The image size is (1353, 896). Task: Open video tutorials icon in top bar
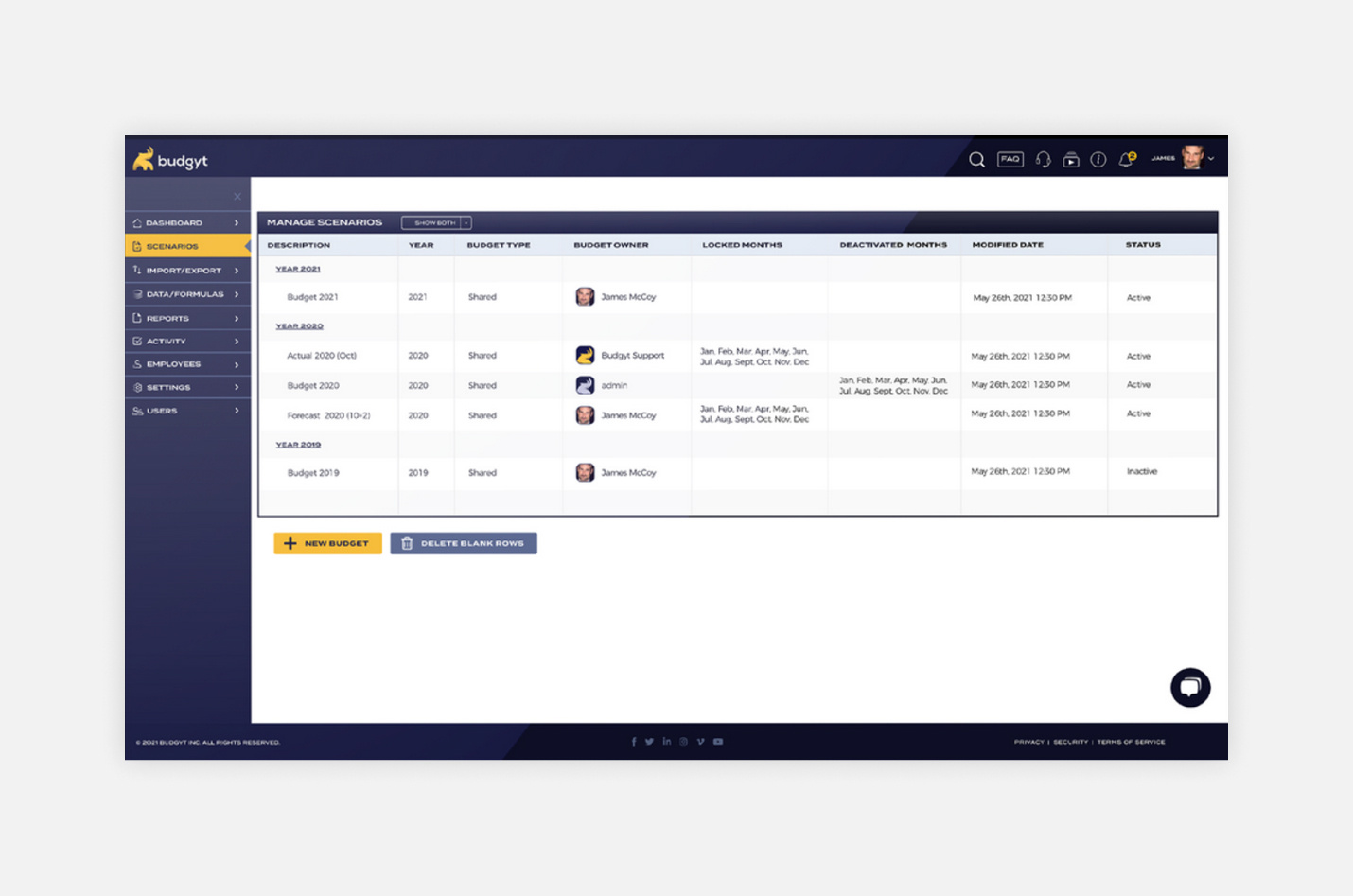pos(1070,159)
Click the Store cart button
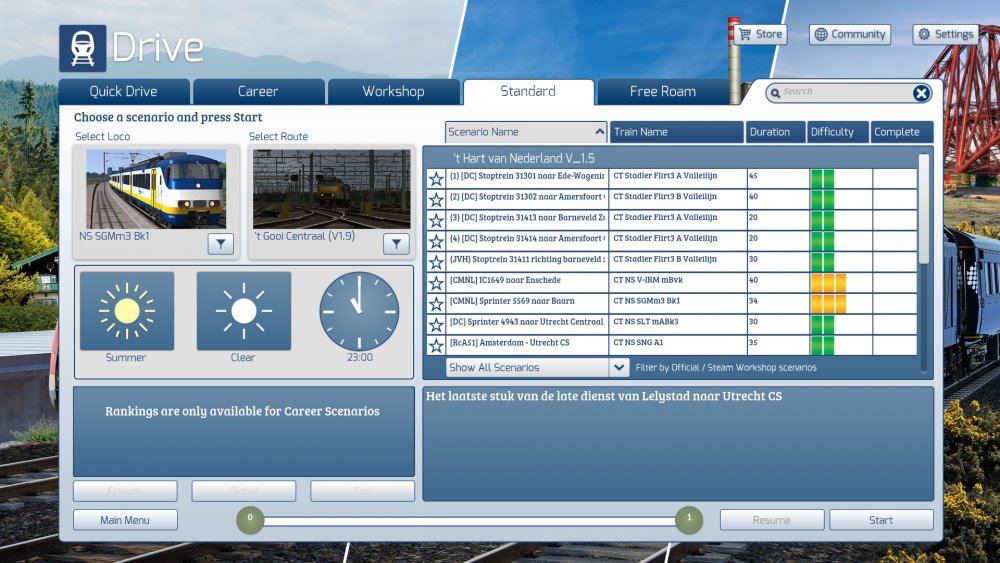The height and width of the screenshot is (563, 1000). 760,34
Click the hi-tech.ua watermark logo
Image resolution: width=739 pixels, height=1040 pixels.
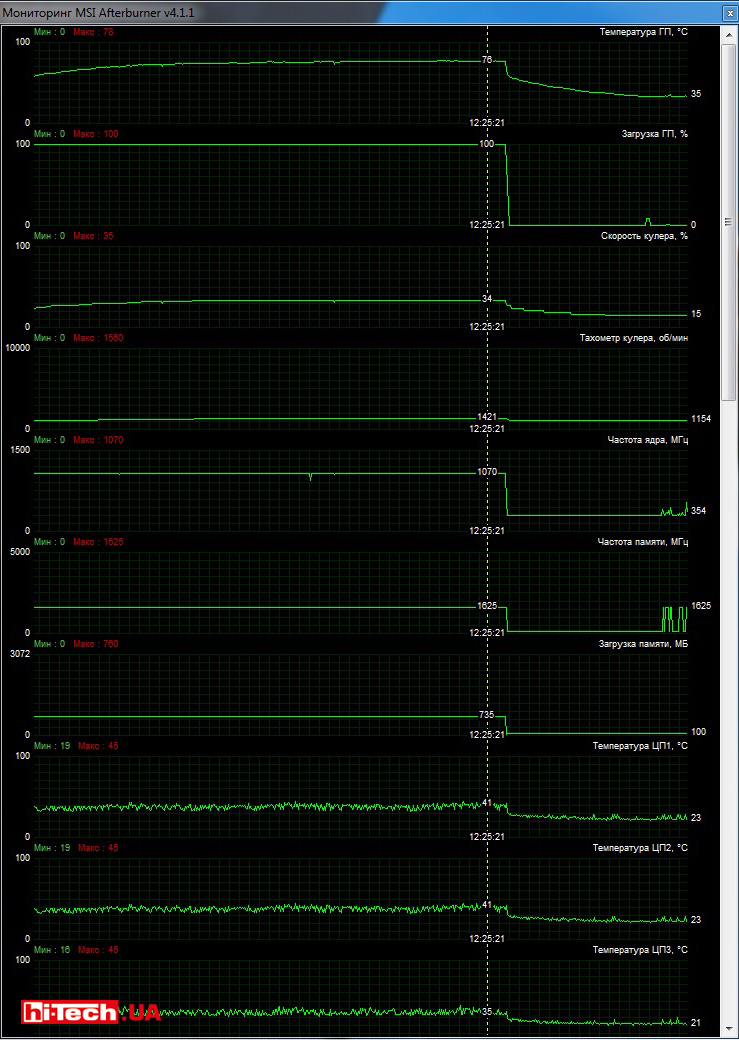[92, 1011]
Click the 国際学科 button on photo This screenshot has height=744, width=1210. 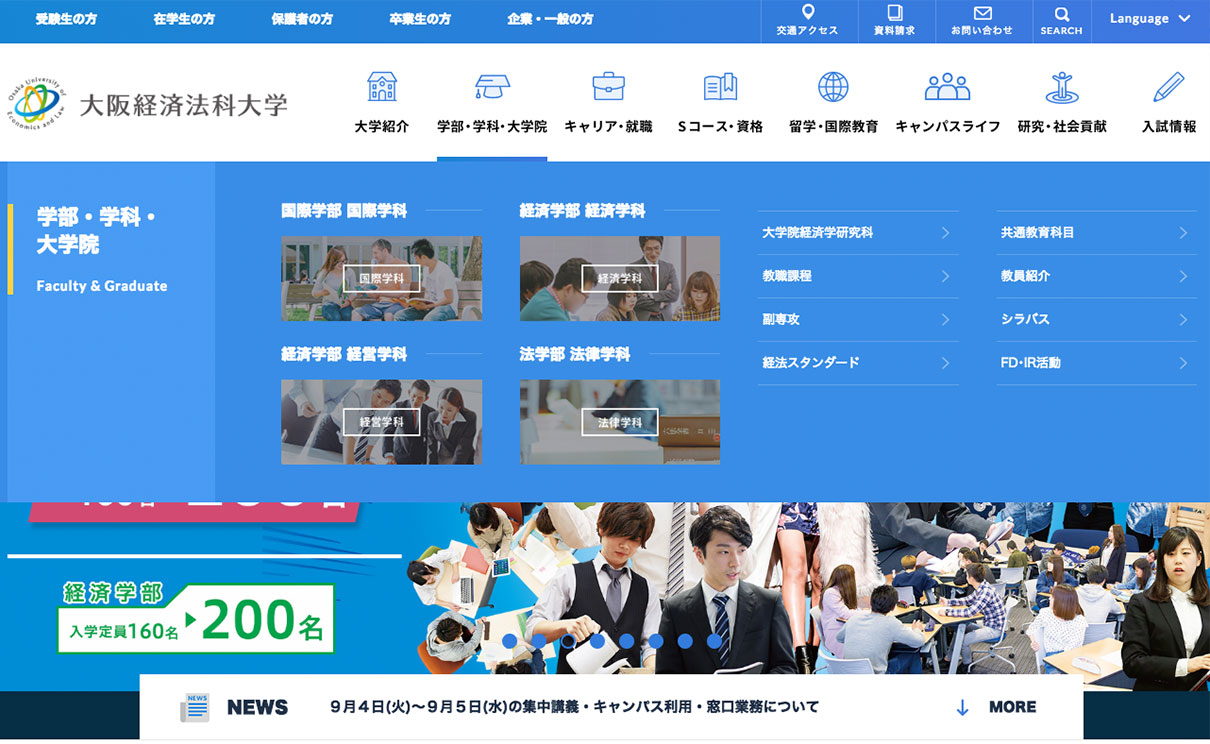point(381,279)
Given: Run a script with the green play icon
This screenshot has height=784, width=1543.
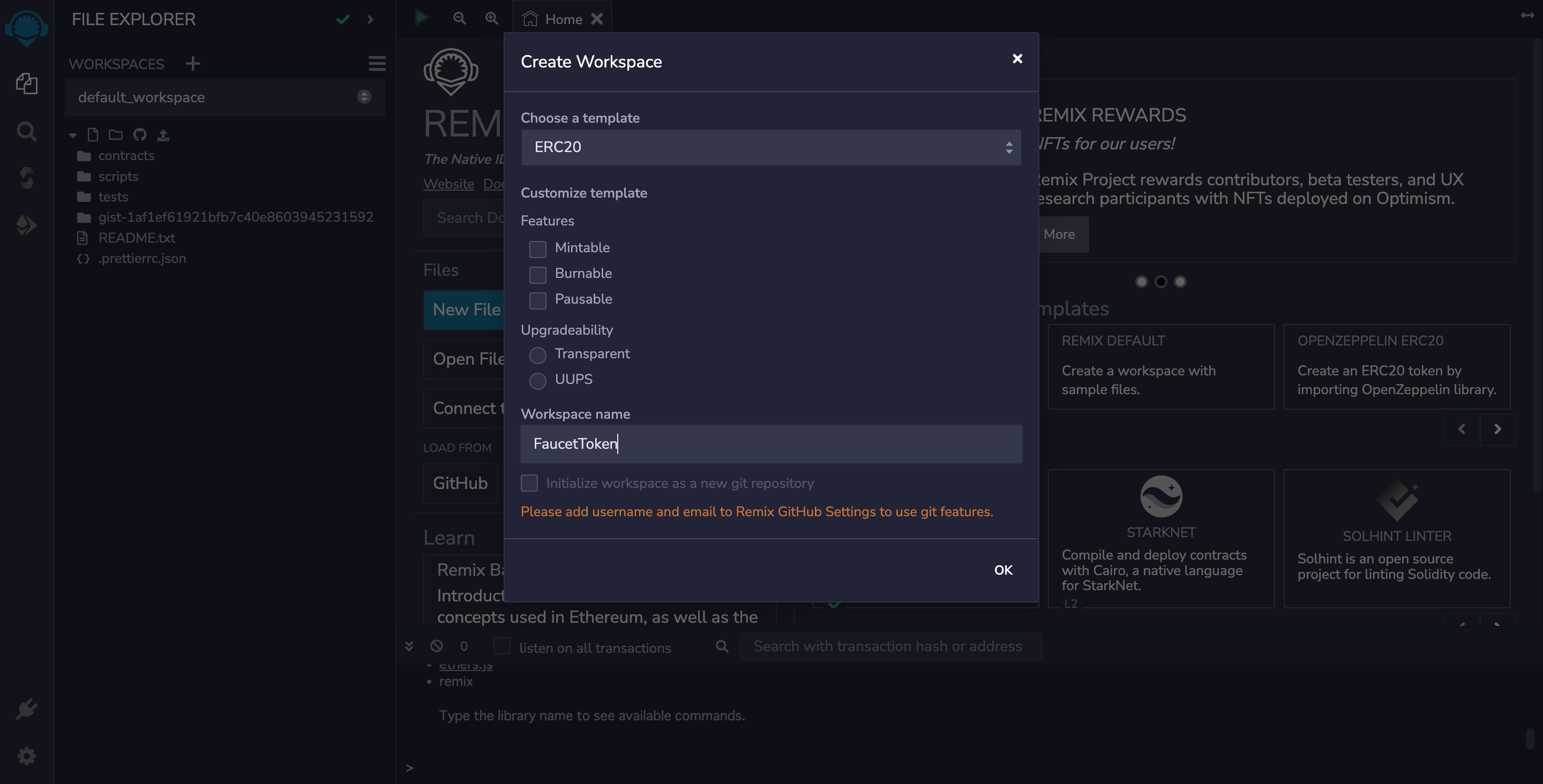Looking at the screenshot, I should coord(422,18).
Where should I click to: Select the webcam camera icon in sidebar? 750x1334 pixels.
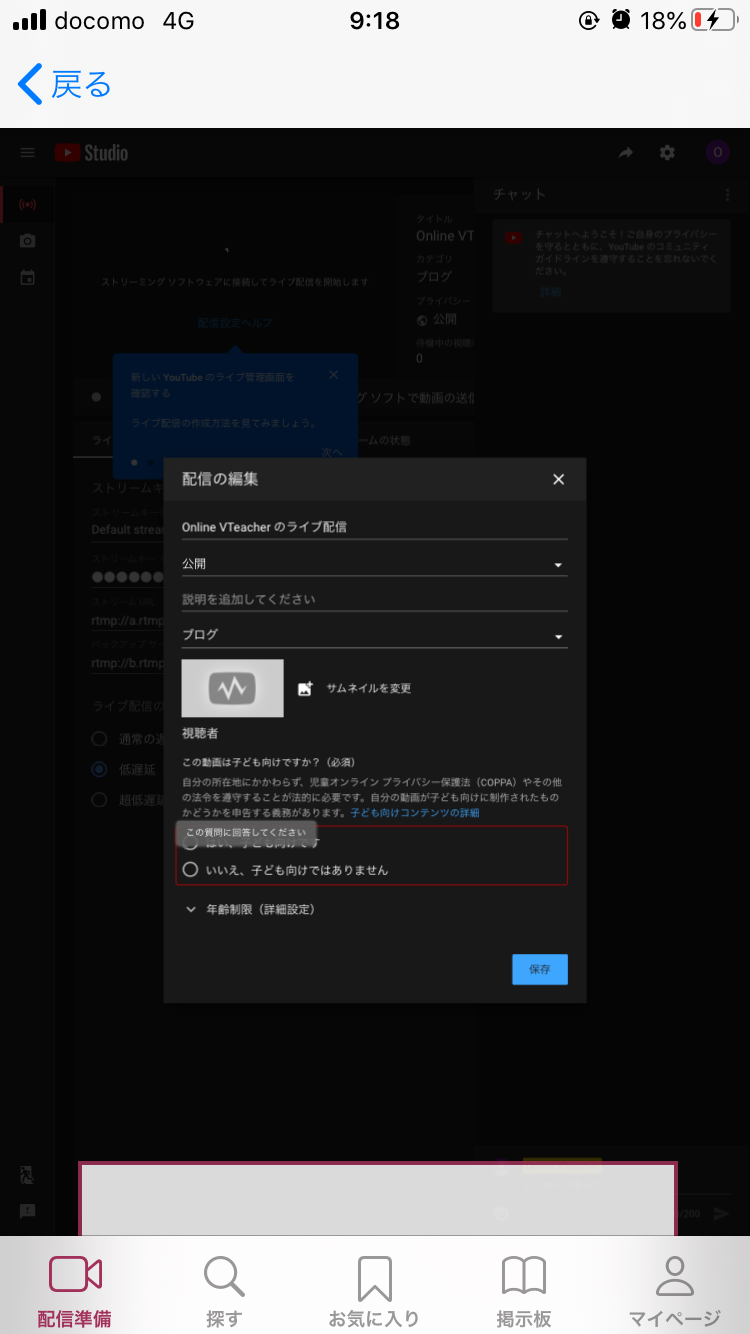28,241
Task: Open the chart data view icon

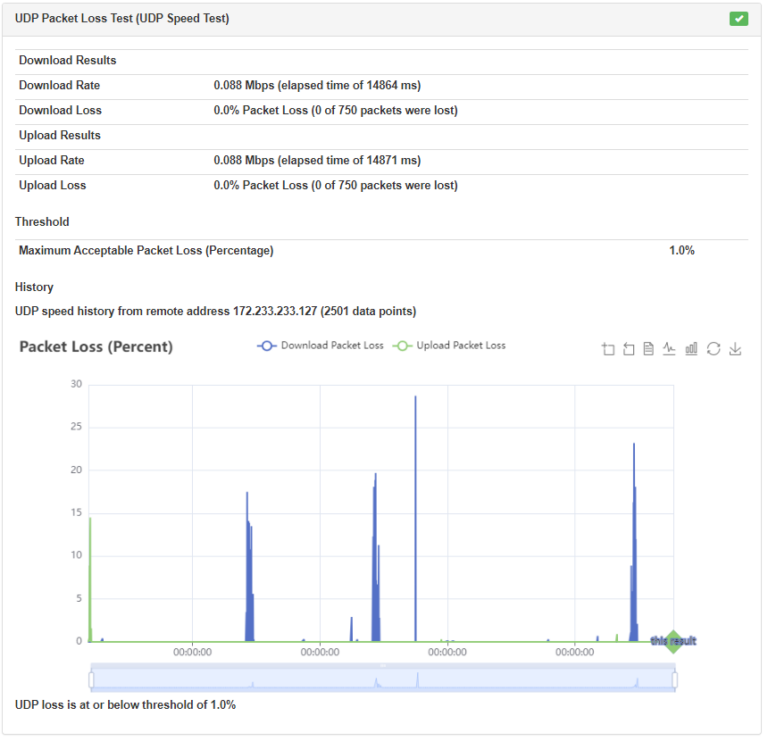Action: click(648, 349)
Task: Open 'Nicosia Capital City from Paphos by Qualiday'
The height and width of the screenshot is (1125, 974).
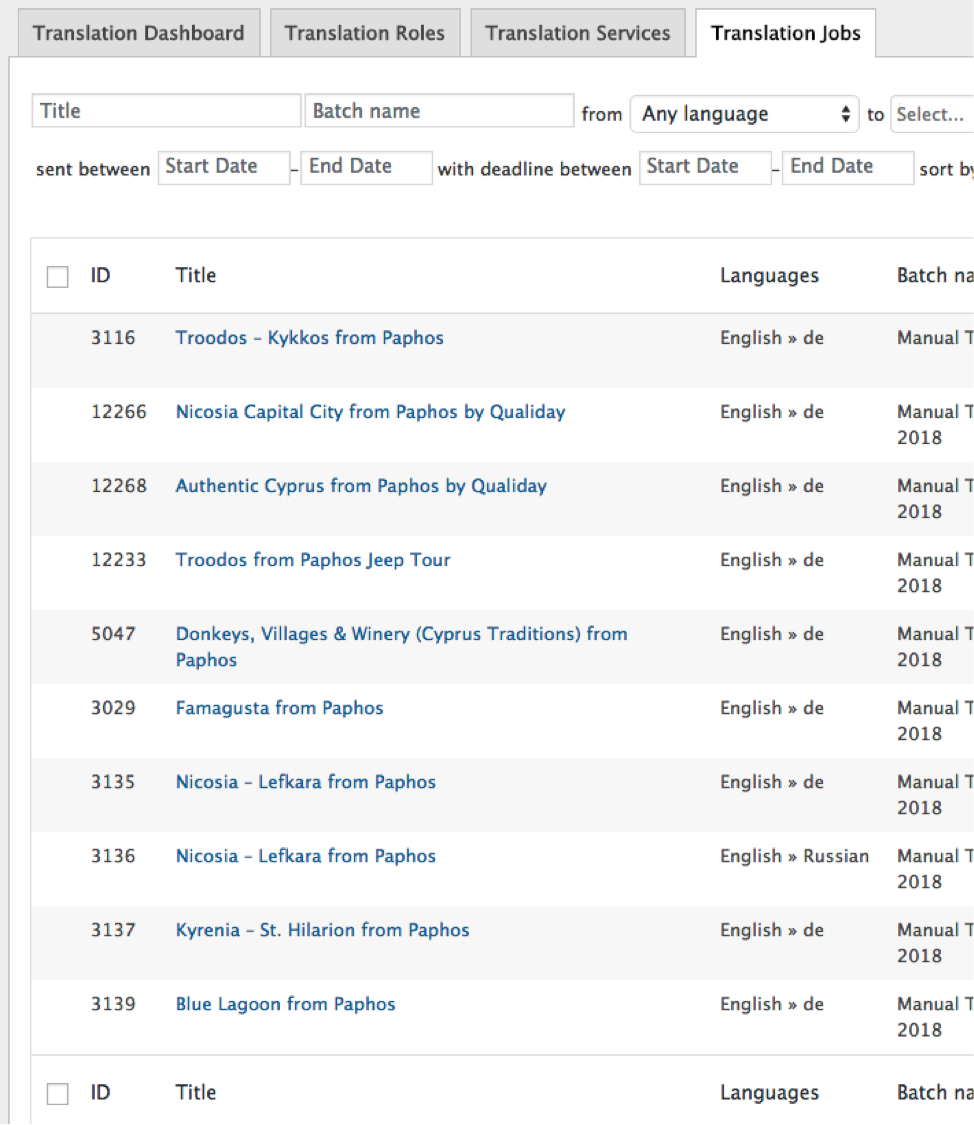Action: [x=370, y=412]
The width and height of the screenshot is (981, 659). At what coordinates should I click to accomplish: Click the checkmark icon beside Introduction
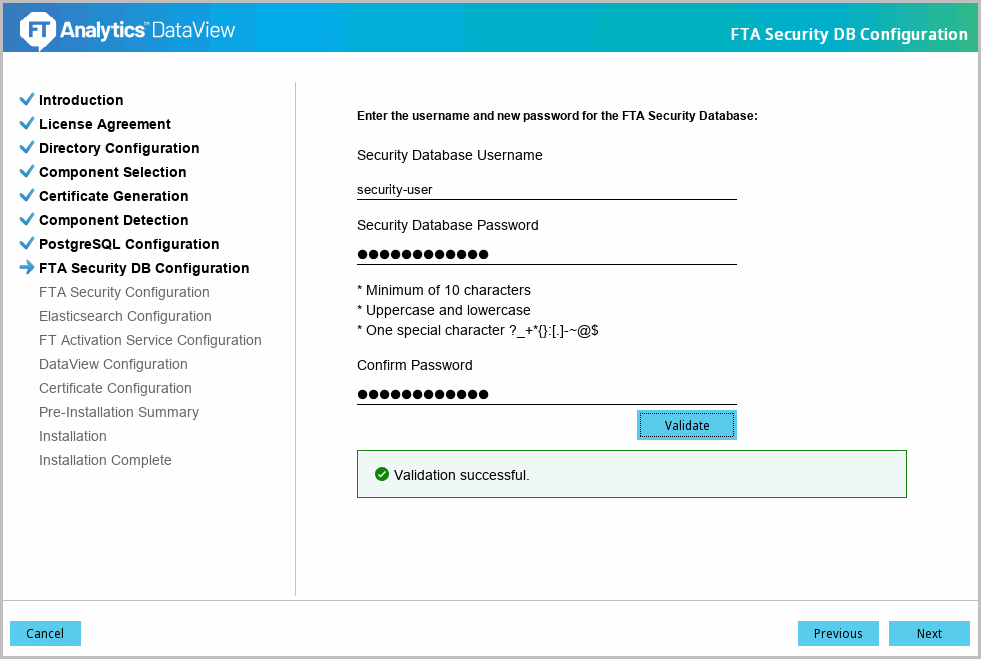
----------
> **Task description**
Render the rows as a JSON list of strings, one string per line, from the line containing "Task: Open 'Nicosia" through the last of the rows, both included. Omit blank lines and leave the pictures out of the answer.

> **Result of this task**
[
  "Task: Open 'Nicosia Capital City from Paphos by Qualiday'",
  "The height and width of the screenshot is (1125, 974).",
  "Action: [x=370, y=412]",
  "The width and height of the screenshot is (981, 659). At what coordinates should I click to accomplish: Click the checkmark icon beside Introduction"
]